From the mentioned issue:

> As for printer drivers, those few printers that "need" them can migrate to standalone applications/services using the CUPS API to provide an IPP Everywhere-compatible Printer instance. PAPPL provides a convenient framework for easily creating these applications and porting existing CUPS raster drivers, and the following printer applications are already available or (in the case of Gutenprint) under development:

[...]

> ps-printer-app: PAPPL-based PostScript printer application that supports all CUPS/PostScript printers via PPDs and includes all of the Foomatic and HPLIP drivers.

So drivers will still be supported in a sense, just not directly by the CUPS daemon.


I have a Brother printer from 2019 (HL 2340) that does not support IPP Everywhere.

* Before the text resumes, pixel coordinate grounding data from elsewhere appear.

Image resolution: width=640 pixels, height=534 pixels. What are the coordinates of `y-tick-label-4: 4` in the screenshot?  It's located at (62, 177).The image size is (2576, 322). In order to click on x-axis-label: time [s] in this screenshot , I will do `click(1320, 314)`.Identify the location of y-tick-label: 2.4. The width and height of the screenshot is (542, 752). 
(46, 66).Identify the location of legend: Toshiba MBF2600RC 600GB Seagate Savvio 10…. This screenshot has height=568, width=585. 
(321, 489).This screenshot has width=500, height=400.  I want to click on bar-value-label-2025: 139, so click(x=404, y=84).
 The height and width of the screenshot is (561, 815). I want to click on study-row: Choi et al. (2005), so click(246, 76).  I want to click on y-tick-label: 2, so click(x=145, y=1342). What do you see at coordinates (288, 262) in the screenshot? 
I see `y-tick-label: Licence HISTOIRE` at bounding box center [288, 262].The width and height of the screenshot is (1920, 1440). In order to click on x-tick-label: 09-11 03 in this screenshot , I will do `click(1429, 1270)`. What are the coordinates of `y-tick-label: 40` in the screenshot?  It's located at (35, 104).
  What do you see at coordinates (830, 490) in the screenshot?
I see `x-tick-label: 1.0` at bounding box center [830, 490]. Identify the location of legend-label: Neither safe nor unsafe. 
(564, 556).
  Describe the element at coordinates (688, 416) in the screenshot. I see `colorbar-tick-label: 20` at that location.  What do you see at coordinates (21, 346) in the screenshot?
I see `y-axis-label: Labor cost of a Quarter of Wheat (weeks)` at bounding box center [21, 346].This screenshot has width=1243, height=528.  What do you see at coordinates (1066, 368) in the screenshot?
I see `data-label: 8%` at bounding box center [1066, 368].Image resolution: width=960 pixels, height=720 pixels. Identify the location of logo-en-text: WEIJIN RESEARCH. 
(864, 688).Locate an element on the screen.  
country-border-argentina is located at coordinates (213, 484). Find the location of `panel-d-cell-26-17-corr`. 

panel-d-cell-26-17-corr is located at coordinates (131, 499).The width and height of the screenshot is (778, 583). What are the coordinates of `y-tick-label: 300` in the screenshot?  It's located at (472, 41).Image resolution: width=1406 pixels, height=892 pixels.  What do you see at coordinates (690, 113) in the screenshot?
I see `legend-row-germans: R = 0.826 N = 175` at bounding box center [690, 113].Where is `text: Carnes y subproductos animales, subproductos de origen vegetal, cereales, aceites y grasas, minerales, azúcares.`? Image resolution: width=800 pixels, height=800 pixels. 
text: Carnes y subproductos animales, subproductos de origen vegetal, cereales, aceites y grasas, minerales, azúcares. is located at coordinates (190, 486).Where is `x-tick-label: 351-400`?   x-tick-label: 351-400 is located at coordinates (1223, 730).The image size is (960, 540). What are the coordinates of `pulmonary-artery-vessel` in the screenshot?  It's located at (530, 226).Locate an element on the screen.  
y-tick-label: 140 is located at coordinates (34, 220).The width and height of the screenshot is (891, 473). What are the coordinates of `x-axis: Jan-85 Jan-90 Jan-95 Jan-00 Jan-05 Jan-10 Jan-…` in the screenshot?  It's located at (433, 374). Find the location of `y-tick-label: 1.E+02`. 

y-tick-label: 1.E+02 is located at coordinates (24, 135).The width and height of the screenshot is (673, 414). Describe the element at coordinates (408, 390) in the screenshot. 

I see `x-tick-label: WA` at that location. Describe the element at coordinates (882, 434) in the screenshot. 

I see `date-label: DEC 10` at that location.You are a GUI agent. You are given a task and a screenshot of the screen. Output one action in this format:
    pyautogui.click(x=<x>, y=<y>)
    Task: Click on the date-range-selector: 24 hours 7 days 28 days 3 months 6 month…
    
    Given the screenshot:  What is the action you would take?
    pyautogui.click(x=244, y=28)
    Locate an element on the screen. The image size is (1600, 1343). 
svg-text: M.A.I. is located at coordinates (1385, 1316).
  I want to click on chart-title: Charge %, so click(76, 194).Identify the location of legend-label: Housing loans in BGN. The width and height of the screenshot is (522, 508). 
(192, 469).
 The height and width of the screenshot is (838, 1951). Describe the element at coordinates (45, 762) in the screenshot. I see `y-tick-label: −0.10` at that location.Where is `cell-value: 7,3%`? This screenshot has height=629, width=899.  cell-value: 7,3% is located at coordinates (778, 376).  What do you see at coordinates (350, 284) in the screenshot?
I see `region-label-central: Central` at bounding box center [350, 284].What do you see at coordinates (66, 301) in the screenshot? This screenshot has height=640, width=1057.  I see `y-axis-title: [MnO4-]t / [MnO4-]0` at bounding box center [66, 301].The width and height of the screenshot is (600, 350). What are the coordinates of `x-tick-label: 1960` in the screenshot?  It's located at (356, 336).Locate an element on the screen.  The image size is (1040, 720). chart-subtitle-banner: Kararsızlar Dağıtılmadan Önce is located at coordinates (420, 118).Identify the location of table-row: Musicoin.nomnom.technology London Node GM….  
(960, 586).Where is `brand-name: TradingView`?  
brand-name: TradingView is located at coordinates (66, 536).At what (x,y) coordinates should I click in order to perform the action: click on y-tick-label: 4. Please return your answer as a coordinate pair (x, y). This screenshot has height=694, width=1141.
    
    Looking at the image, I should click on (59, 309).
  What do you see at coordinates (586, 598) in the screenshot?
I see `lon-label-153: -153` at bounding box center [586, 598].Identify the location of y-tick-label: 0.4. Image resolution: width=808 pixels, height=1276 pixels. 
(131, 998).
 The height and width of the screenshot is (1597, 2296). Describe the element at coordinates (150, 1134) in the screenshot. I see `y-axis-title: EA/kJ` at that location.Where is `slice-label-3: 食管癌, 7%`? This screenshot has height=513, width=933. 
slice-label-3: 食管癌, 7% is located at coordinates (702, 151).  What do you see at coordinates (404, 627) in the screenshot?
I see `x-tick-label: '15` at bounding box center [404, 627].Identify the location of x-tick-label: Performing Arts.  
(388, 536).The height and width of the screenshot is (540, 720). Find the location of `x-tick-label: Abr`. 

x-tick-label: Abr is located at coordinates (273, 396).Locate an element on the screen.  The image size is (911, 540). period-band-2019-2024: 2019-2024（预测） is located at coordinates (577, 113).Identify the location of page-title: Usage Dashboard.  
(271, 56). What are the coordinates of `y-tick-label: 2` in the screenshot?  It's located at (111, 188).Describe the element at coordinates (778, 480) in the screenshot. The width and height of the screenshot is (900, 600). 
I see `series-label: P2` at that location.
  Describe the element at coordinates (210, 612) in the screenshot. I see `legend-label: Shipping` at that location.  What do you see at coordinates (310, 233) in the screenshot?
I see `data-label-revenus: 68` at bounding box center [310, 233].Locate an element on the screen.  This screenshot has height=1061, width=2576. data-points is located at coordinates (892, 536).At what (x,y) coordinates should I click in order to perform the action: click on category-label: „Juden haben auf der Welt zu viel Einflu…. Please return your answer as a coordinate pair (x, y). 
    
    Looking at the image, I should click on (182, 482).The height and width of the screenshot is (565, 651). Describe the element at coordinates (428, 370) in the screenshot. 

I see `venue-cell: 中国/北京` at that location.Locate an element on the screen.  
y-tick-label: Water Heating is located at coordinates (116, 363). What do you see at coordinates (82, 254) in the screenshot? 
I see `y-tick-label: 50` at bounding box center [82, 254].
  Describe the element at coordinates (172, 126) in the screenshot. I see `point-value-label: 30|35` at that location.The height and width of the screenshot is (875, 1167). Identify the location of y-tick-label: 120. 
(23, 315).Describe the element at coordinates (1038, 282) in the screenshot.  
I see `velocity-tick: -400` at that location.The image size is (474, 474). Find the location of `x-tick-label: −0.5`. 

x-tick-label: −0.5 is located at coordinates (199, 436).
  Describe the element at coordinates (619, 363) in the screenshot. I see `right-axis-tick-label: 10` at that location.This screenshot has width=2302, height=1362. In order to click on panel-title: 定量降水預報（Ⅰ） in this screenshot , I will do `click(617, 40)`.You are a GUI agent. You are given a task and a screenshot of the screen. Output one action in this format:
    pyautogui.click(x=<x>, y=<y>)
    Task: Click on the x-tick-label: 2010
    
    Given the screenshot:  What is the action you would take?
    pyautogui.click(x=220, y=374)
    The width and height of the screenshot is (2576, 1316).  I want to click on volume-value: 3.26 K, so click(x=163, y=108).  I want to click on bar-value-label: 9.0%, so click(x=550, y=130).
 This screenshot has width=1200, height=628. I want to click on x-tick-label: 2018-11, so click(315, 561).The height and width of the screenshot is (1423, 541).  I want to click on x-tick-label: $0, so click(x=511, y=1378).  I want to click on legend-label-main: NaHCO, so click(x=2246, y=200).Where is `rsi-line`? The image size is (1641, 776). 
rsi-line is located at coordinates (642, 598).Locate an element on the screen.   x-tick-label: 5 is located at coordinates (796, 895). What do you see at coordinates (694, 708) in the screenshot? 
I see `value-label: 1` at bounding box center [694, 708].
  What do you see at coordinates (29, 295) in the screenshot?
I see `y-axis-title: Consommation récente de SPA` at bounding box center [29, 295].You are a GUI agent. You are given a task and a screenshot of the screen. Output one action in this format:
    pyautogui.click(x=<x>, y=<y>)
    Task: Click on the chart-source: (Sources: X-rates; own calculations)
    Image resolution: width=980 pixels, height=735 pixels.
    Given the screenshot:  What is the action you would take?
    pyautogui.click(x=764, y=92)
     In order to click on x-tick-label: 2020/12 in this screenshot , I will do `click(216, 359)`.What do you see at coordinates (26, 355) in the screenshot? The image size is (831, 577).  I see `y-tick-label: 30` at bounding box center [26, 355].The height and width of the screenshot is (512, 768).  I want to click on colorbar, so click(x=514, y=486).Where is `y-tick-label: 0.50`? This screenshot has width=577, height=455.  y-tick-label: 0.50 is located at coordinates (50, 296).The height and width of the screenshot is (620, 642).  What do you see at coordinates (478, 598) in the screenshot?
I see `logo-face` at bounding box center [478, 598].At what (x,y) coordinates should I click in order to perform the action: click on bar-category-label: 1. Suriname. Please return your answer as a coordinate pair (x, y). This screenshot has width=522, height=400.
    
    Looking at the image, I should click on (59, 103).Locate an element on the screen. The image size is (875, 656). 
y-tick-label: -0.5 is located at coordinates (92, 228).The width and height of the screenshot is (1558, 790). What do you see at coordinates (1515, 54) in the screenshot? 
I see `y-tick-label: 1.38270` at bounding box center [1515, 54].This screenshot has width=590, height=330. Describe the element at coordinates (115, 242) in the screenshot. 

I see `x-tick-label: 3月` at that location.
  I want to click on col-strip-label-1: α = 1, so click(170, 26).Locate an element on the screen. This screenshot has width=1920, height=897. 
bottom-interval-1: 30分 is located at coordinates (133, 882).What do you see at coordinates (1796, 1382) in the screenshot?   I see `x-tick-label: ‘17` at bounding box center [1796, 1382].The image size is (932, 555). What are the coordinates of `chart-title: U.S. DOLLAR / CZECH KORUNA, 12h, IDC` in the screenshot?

A lot of other printers from before ~2020 don’t either.

You are (like so many other people) confusing IPP the protocol with IPP the driver, which is honestly not your fault and a terrible naming mistake.

And like you mentioned, people have way older printers because if all you do is print monochrome and mostly text, a printer from 2004 doesn’t lack much aside from AirPrint / Mopria. Which is why I suspect CUPS will not deprecate at least PPD drivers.


If you read the linked issue you will see that the plan for legacy printers is to move the printer drivers under a separate application that CUPS can then talk IPP to.

So yes, CUPS itself will only support IPP without any printer-specific driver. Since mobile phones also only directly support IPP this sounds like a reasonable decision.


> If you read the linked issue you will see that the plan for legacy printers is to move the printer drivers under a separate application that CUPS can then talk IPP to.

Ah, yes. Thanks for pointing that out! I wonder how much more secure that will make things for those who have to use legacy printers.

> Since mobile phones also only directly support IPP

Technically AirPrint is not IPP Everywhere, they use a different raster format and some different glue. For example my Brother printer supports AirPrint but fails ~50% of the IPP Everywhere self-certification tests. But that’s splitting hairs.